When Kimberly-Clark Corporation launched the Kleenex brand a few years later, it was conceived as a cosmetic product for applying or removing makeup and cold cream. Initial ads billed the tissues as “the new secret of keeping a pretty skin as used by famous movie stars.”
Customers See Another Use
But thanks to a newfound understanding of germs and personal hygiene from the recent flu outbreak, the public saw another use for the tissues. Customers used Kleenex as a disposable handkerchief.
The company’s head researcher pushed to start advertising that use. Like any good marketing pros, they decided to test it first.

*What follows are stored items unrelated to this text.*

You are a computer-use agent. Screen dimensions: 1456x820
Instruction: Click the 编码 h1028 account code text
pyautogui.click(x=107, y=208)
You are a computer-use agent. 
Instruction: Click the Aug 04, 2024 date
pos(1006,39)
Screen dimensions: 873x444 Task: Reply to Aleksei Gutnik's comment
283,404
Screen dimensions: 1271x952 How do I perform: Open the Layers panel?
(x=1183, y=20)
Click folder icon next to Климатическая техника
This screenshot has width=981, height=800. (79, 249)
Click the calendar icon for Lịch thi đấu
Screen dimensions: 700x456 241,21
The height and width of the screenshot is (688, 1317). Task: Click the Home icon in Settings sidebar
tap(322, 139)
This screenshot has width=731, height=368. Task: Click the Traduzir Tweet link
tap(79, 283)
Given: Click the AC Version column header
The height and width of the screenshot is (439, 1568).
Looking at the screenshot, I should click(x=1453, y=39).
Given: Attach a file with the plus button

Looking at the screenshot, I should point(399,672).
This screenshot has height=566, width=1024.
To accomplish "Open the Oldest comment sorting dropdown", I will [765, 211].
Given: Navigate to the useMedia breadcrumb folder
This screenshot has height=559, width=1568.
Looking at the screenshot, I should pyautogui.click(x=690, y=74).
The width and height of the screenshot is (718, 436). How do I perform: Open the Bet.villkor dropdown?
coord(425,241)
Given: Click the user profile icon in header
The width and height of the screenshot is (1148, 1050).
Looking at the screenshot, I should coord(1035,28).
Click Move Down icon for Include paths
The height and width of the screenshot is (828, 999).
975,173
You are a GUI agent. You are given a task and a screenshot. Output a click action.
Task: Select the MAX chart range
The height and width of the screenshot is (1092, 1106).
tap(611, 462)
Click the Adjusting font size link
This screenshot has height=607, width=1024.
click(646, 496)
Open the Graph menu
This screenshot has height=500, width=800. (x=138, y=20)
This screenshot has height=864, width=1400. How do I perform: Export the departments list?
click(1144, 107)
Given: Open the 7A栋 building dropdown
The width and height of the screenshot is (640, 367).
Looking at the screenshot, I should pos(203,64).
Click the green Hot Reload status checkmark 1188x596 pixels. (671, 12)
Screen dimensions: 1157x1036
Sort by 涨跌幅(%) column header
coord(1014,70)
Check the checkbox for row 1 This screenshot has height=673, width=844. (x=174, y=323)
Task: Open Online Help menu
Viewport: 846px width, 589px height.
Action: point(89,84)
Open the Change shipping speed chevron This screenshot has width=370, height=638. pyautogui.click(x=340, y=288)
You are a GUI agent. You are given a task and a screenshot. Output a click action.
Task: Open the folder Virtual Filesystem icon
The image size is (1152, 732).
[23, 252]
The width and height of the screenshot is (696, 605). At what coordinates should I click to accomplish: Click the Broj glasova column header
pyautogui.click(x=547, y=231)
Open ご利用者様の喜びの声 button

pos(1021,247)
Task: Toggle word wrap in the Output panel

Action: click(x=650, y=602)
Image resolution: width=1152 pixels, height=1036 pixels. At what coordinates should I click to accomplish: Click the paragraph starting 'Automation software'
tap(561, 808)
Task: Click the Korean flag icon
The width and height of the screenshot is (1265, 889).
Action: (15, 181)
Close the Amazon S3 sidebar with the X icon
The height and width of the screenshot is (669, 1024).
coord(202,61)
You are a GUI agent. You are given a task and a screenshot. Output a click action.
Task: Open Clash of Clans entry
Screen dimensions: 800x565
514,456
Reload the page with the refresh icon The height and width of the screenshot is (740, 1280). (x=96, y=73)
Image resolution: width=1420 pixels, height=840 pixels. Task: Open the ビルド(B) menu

Pre-email A/B Testing Delivers Insights
Kleenex ran two ads in an Illinois newspaper – one showcasing removing makeup, the other blowing your nose. Readers were asked to respond with how they were using the product. Six in 10 said they used it as a facial tissue. With the results of that early A/B test, Kleenex revamped its messaging.
Over the next year, sales doubled.
Kleenex adopted this new brand purpose and hasn’t looked back. It’s not the first time or the last customers have come up with new uses for a product. It’s even more common in times of upheaval and crisis. We’re seeing it today. Bandanas and hair-ties have become makeshift masks. Toothpicks are disposable button-pushers on elevators and ATMs.
A century ago, Kleenex needed newspaper ads and a letter campaign to figure out how its customers were using its product. Thanks to social media, brands have more ways to hear from customers than ever before. There’s opportunity in that intel.